Smaller-scale practices servicing lower-value clients are getting increasingly hard to offload as the dynamics of the advice industry change following the removal of grandfathered revenue, with firms now needing well over $1 million in revenue to be match fit for a sale.

Centurion Market Makers’ latest data indicated that clients being serviced for less than $3,000 a year were detracting from practice values due to the admin time required to service them, with a register of clients below $1,000 a year often not attracting any buyers.

“There has been a severe reduction in the profitability of clients at the lower end of the revenue range,” the advice business broker said in a recent blog post.
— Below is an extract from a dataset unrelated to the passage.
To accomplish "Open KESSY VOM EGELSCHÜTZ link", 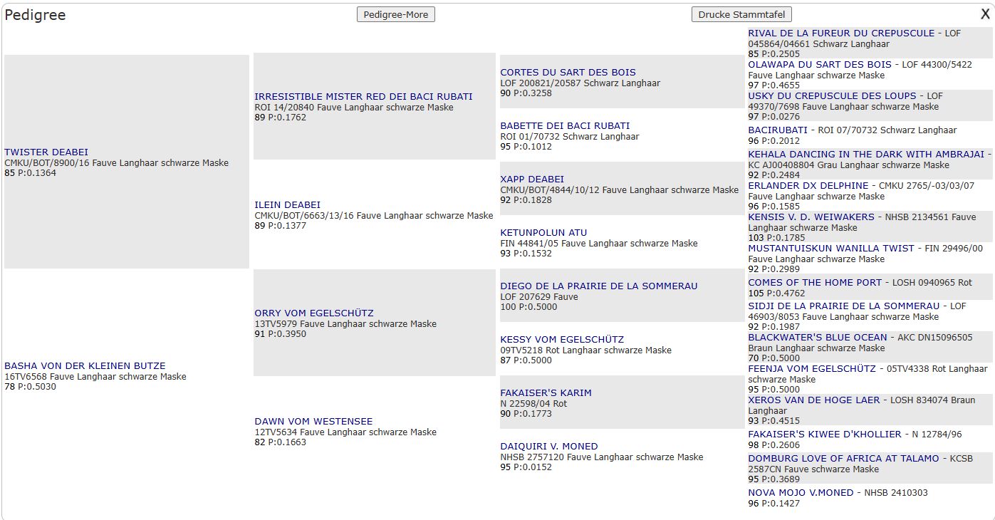I will 561,339.
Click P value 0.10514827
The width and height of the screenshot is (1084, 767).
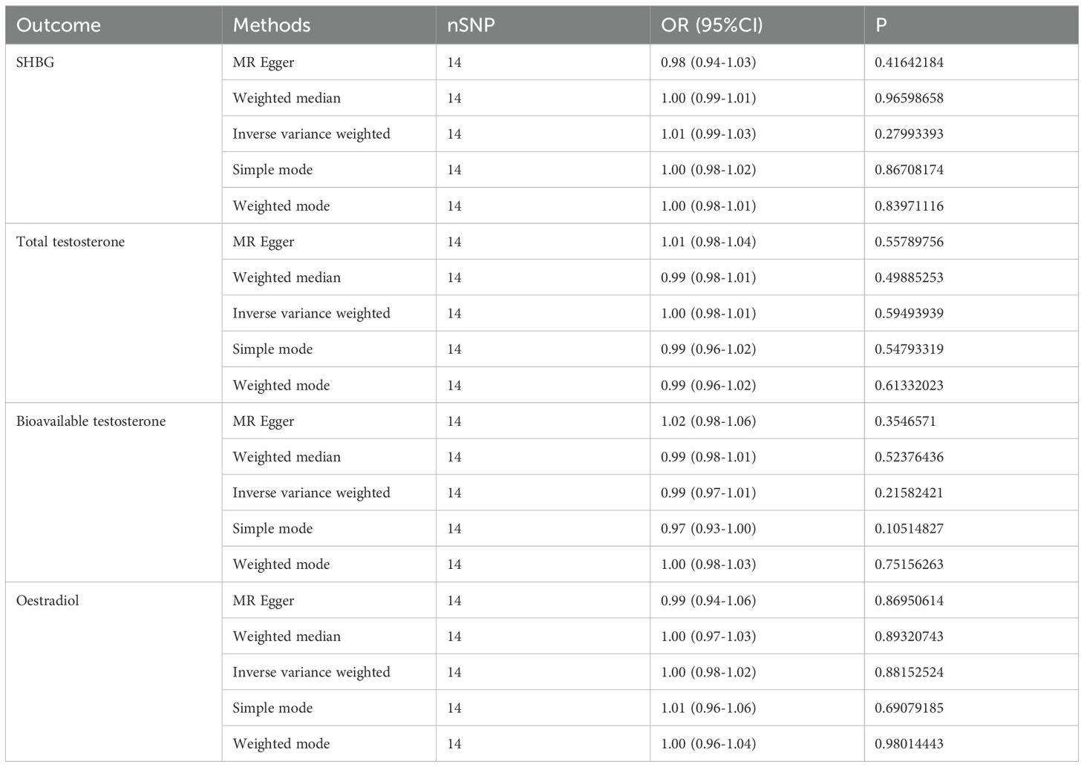[x=909, y=529]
“Our work indicates that it is very difficult to be profitable with a client with a fee under $3,000 per annum. Clients much below this level generally detract from the value and have fallen to one to two times revenue – below $1,000 would be less than one times, if they can be sold at all.

“The key acquirers in the market have a detailed understanding of their cost to serve and will price acquisitions accordingly, often applying a nil or negative value to small unprofitable clients.”

The firm noted that the removal of grandfathered remuneration had affected profit margins in the sector and pushed up the point at which advice practices could get the benefits of scale.

“The point of scale for any practice has materially increased. This means that the revenue point where a practice starts to get the benefits of scale has increased,” Centurion said.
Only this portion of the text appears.